PROMPT A:
In the sailboat search post, how many specific boats had been found online to see near Corpus Christi?

--- START PAGE TEXT ---

The search has begun!

After years of clicking through thousands of photos of sailboats on various websites, Shannon and I were finally able to step from the virtual world into reality.

Last Friday, we rolled out of bed at 4:15, gathered Pete and some clothes, and took off to catch the 5:30 Ferry to Galveston. We had scheduled visits with two yacht brokers near Corpus Christi. There were 3 specific boats that we had found online that we wanted to see.

An Endeavor 37:

A Nicholson 35:

And an Ericson 32.5:

Online, all three looked fairly good, and seemed to be what we wanted, but there was not way of knowing until we stepped aboard. We quickly learned that pictures on the internet and reality were significantly different.

We met the first broker and toured the Endeavor 37 Ketch. First impressions were excellent as the outside of the boat looked great. Clean hull and deck, it all seemed to be well maintained and cared for. Another bonus was that it was ketch rigged. This was something that I had wanted in a boat as it means that there are a lot more options in your sail plan and can perform better in a wider range of conditions. That initial impression continued as we looked inside. The A plan layout of this boat was the main reason it was on our list, it was open and roomy as it takes the V-birth (forward cabin, usually a v shaped bad) and turns it into a large salon (dining room). This really opens up the interior and makes the living space seem much larger. It has tons of storage, and it looked well maintained and clean.

--- END PAGE TEXT ---
--- START GIVEN DATA ---

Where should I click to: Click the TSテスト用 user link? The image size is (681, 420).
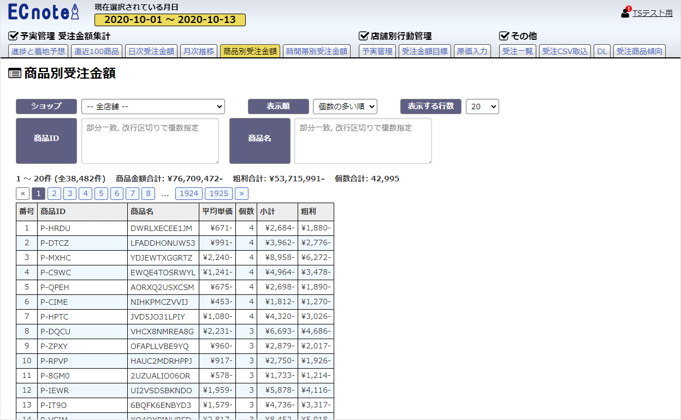652,13
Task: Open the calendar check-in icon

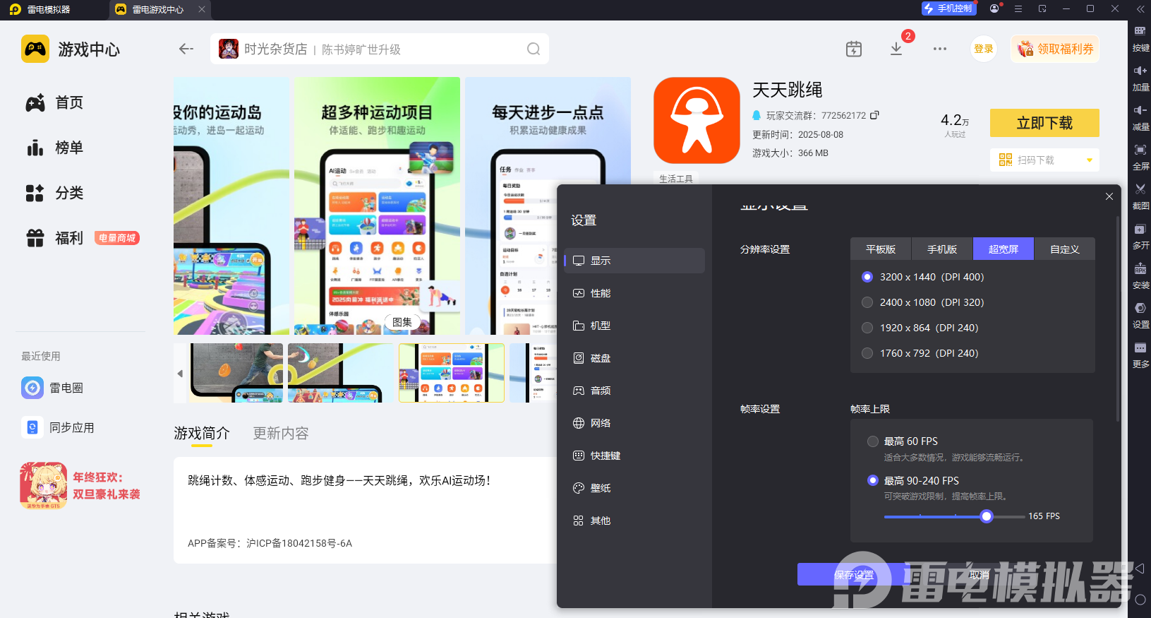Action: (x=854, y=49)
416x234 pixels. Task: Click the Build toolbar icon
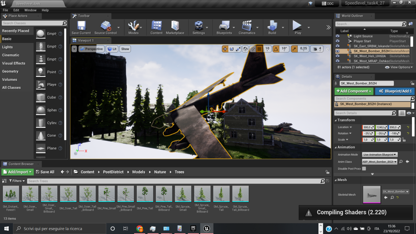(x=272, y=27)
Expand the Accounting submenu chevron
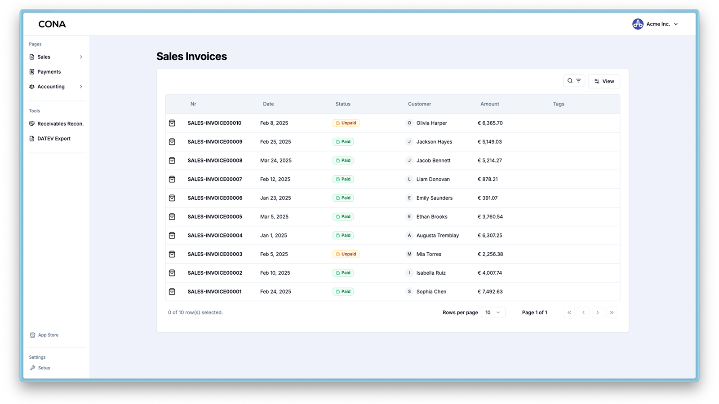The height and width of the screenshot is (404, 719). [81, 87]
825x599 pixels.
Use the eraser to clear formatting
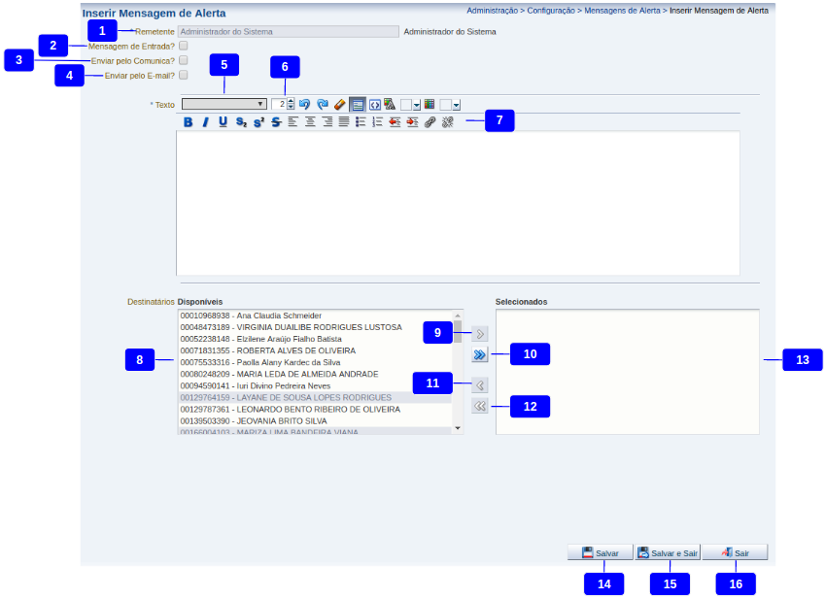point(339,104)
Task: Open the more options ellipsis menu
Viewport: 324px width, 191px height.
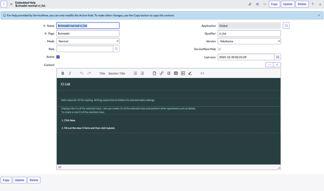Action: pyautogui.click(x=265, y=4)
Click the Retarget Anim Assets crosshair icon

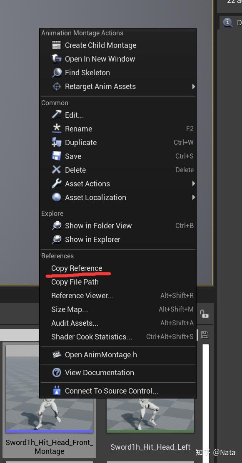(x=57, y=86)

--- END GIVEN DATA ---

PROMPT B:
Copy the records word for word, from the line containing "416x234 pixels. Task: Click" through the end of the records. Omit the pictures from your copy.

TASK RESPONSE A:
Three: an Endeavor 37, a Nicholson 35, and an Ericson 32.5.

TASK RESPONSE B:
416x234 pixels. Task: Click the Build toolbar icon
(x=272, y=27)
Expand the Accounting submenu chevron
The height and width of the screenshot is (404, 719). [81, 87]
825x599 pixels.
Use the eraser to clear formatting
point(339,104)
Task: Open the more options ellipsis menu
Viewport: 324px width, 191px height.
Action: pyautogui.click(x=265, y=4)
Click the Retarget Anim Assets crosshair icon

(x=57, y=86)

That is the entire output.